=== Task goal ===
Each record below needs to be written out exactly as it reads.

=== Data for review ===
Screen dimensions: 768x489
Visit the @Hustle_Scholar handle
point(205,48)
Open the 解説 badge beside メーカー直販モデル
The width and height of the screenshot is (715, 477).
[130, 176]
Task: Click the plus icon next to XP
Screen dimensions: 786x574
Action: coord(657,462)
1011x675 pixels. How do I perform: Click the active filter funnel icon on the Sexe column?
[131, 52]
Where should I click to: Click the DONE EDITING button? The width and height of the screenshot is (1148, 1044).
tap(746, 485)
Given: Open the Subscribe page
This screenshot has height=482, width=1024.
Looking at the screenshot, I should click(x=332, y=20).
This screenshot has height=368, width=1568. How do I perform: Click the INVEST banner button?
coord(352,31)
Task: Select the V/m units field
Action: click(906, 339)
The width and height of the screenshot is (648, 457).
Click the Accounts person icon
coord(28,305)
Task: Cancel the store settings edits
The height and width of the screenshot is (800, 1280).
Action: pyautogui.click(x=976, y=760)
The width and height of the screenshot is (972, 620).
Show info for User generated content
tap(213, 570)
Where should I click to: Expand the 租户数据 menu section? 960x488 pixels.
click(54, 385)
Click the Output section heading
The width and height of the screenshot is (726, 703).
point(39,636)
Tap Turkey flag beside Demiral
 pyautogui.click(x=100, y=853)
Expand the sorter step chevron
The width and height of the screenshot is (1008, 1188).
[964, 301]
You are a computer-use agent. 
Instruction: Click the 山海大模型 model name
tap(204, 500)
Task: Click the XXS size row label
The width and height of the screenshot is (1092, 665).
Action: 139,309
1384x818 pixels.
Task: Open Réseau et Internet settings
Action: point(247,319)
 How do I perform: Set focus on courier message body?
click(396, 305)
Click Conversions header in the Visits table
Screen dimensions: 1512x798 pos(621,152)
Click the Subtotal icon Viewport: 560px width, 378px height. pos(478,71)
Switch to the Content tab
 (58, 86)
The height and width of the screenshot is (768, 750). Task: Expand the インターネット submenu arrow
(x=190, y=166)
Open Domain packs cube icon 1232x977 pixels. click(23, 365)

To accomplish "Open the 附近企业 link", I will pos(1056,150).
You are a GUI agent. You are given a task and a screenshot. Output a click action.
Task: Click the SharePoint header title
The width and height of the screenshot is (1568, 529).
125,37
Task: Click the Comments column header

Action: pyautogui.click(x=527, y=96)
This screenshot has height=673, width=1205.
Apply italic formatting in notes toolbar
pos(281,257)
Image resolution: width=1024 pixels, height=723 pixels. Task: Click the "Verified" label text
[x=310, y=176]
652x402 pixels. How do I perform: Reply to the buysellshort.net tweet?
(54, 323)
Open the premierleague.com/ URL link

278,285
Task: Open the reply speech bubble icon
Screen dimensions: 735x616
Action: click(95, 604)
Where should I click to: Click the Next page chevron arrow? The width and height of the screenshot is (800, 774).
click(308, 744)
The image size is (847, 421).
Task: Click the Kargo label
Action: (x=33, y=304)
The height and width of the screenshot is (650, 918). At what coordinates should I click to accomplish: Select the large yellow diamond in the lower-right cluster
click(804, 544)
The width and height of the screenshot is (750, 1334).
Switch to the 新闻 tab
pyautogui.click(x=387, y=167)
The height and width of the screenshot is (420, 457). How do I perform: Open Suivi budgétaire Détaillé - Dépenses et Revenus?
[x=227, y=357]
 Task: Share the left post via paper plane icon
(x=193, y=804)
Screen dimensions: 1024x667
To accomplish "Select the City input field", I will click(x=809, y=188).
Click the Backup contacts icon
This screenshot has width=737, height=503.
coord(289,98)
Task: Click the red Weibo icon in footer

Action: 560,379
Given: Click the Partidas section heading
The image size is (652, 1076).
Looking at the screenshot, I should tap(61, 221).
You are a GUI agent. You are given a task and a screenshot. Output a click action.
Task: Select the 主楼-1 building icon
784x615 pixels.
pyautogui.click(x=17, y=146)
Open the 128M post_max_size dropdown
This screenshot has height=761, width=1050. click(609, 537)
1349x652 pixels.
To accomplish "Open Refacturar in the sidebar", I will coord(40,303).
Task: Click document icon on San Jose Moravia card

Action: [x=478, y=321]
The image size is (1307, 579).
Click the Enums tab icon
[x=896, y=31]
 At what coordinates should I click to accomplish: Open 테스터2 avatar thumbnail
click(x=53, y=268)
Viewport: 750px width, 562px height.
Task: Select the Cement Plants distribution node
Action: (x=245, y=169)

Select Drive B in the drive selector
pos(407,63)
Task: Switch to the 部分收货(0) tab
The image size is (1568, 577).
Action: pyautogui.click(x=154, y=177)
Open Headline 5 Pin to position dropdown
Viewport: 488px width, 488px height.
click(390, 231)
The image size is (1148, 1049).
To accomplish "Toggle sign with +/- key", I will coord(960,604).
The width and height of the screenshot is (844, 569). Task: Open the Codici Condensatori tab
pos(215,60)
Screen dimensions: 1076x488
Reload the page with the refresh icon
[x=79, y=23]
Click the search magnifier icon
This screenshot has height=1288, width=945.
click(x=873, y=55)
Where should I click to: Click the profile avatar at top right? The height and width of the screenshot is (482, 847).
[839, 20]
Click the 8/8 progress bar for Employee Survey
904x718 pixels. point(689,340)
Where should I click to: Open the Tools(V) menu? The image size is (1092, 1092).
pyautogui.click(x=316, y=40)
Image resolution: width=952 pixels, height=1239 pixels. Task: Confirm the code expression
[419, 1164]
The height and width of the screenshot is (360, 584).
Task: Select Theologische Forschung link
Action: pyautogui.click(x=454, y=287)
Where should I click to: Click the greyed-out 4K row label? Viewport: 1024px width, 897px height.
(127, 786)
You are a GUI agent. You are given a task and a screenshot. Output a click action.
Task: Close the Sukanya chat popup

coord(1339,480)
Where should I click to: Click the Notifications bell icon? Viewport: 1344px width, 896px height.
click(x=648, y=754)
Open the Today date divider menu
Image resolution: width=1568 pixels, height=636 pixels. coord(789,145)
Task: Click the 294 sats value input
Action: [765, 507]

=== Task response ===
Screen dimensions: 768x489
Visit the @Hustle_Scholar handle
point(205,48)
Open the 解説 badge beside メーカー直販モデル
The width and height of the screenshot is (715, 477).
[130, 176]
Task: Click the plus icon next to XP
Screen dimensions: 786x574
Action: coord(657,462)
1011x675 pixels. How do I perform: Click the active filter funnel icon on the Sexe column?
[131, 52]
Where should I click to: Click the DONE EDITING button? The width and height of the screenshot is (1148, 1044).
tap(746, 485)
Given: Open the Subscribe page
This screenshot has height=482, width=1024.
Looking at the screenshot, I should click(x=332, y=20).
This screenshot has height=368, width=1568. How do I perform: Click the INVEST banner button?
coord(352,31)
Task: Select the V/m units field
Action: click(906, 339)
The width and height of the screenshot is (648, 457).
Click the Accounts person icon
coord(28,305)
Task: Cancel the store settings edits
The height and width of the screenshot is (800, 1280).
Action: pyautogui.click(x=976, y=760)
The width and height of the screenshot is (972, 620).
Show info for User generated content
tap(213, 570)
Where should I click to: Expand the 租户数据 menu section? 960x488 pixels.
click(54, 385)
Click the Output section heading
The width and height of the screenshot is (726, 703).
point(39,636)
Tap Turkey flag beside Demiral
 pyautogui.click(x=100, y=853)
Expand the sorter step chevron
The width and height of the screenshot is (1008, 1188).
[964, 301]
You are a computer-use agent. 
Instruction: Click the 山海大模型 model name
tap(204, 500)
Task: Click the XXS size row label
The width and height of the screenshot is (1092, 665).
Action: 139,309
1384x818 pixels.
Task: Open Réseau et Internet settings
Action: point(247,319)
 How do I perform: Set focus on courier message body?
click(396, 305)
Click Conversions header in the Visits table
Screen dimensions: 1512x798 pos(621,152)
Click the Subtotal icon Viewport: 560px width, 378px height. pos(478,71)
Switch to the Content tab
 (58, 86)
The height and width of the screenshot is (768, 750). Task: Expand the インターネット submenu arrow
(x=190, y=166)
Open Domain packs cube icon 1232x977 pixels. click(23, 365)

To accomplish "Open the 附近企业 link", I will pos(1056,150).
You are a GUI agent. You are given a task and a screenshot. Output a click action.
Task: Click the SharePoint header title
The width and height of the screenshot is (1568, 529).
125,37
Task: Click the Comments column header

Action: pyautogui.click(x=527, y=96)
This screenshot has height=673, width=1205.
Apply italic formatting in notes toolbar
pos(281,257)
Image resolution: width=1024 pixels, height=723 pixels. Task: Click the "Verified" label text
[x=310, y=176]
652x402 pixels. How do I perform: Reply to the buysellshort.net tweet?
(54, 323)
Open the premierleague.com/ URL link

278,285
Task: Open the reply speech bubble icon
Screen dimensions: 735x616
Action: click(95, 604)
Where should I click to: Click the Next page chevron arrow? The width and height of the screenshot is (800, 774).
click(308, 744)
The image size is (847, 421).
Task: Click the Kargo label
Action: (x=33, y=304)
The height and width of the screenshot is (650, 918). At what coordinates should I click to accomplish: Select the large yellow diamond in the lower-right cluster
click(804, 544)
The width and height of the screenshot is (750, 1334).
Switch to the 新闻 tab
pyautogui.click(x=387, y=167)
The height and width of the screenshot is (420, 457). How do I perform: Open Suivi budgétaire Détaillé - Dépenses et Revenus?
[x=227, y=357]
 Task: Share the left post via paper plane icon
(x=193, y=804)
Screen dimensions: 1024x667
To accomplish "Select the City input field", I will click(x=809, y=188).
Click the Backup contacts icon
This screenshot has width=737, height=503.
coord(289,98)
Task: Click the red Weibo icon in footer

Action: 560,379
Given: Click the Partidas section heading
The image size is (652, 1076).
Looking at the screenshot, I should tap(61, 221).
You are a GUI agent. You are given a task and a screenshot. Output a click action.
Task: Select the 主楼-1 building icon
784x615 pixels.
pyautogui.click(x=17, y=146)
Open the 128M post_max_size dropdown
This screenshot has height=761, width=1050. click(609, 537)
1349x652 pixels.
To accomplish "Open Refacturar in the sidebar", I will coord(40,303).
Task: Click document icon on San Jose Moravia card

Action: [x=478, y=321]
The image size is (1307, 579).
Click the Enums tab icon
[x=896, y=31]
 At what coordinates should I click to accomplish: Open 테스터2 avatar thumbnail
click(x=53, y=268)
Viewport: 750px width, 562px height.
Task: Select the Cement Plants distribution node
Action: (x=245, y=169)

Select Drive B in the drive selector
pos(407,63)
Task: Switch to the 部分收货(0) tab
The image size is (1568, 577).
Action: pyautogui.click(x=154, y=177)
Open Headline 5 Pin to position dropdown
Viewport: 488px width, 488px height.
click(390, 231)
The image size is (1148, 1049).
To accomplish "Toggle sign with +/- key", I will coord(960,604).
The width and height of the screenshot is (844, 569). Task: Open the Codici Condensatori tab
pos(215,60)
Screen dimensions: 1076x488
Reload the page with the refresh icon
[x=79, y=23]
Click the search magnifier icon
This screenshot has height=1288, width=945.
click(x=873, y=55)
Where should I click to: Click the profile avatar at top right? The height and width of the screenshot is (482, 847).
[839, 20]
Click the 8/8 progress bar for Employee Survey
904x718 pixels. point(689,340)
Where should I click to: Open the Tools(V) menu? The image size is (1092, 1092).
pyautogui.click(x=316, y=40)
Image resolution: width=952 pixels, height=1239 pixels. Task: Confirm the code expression
[419, 1164]
The height and width of the screenshot is (360, 584).
Task: Select Theologische Forschung link
Action: pyautogui.click(x=454, y=287)
Where should I click to: Click the greyed-out 4K row label? Viewport: 1024px width, 897px height.
(127, 786)
You are a GUI agent. You are given a task and a screenshot. Output a click action.
Task: Close the Sukanya chat popup

coord(1339,480)
Where should I click to: Click the Notifications bell icon? Viewport: 1344px width, 896px height.
click(x=648, y=754)
Open the Today date divider menu
Image resolution: width=1568 pixels, height=636 pixels. coord(789,145)
Task: Click the 294 sats value input
Action: [765, 507]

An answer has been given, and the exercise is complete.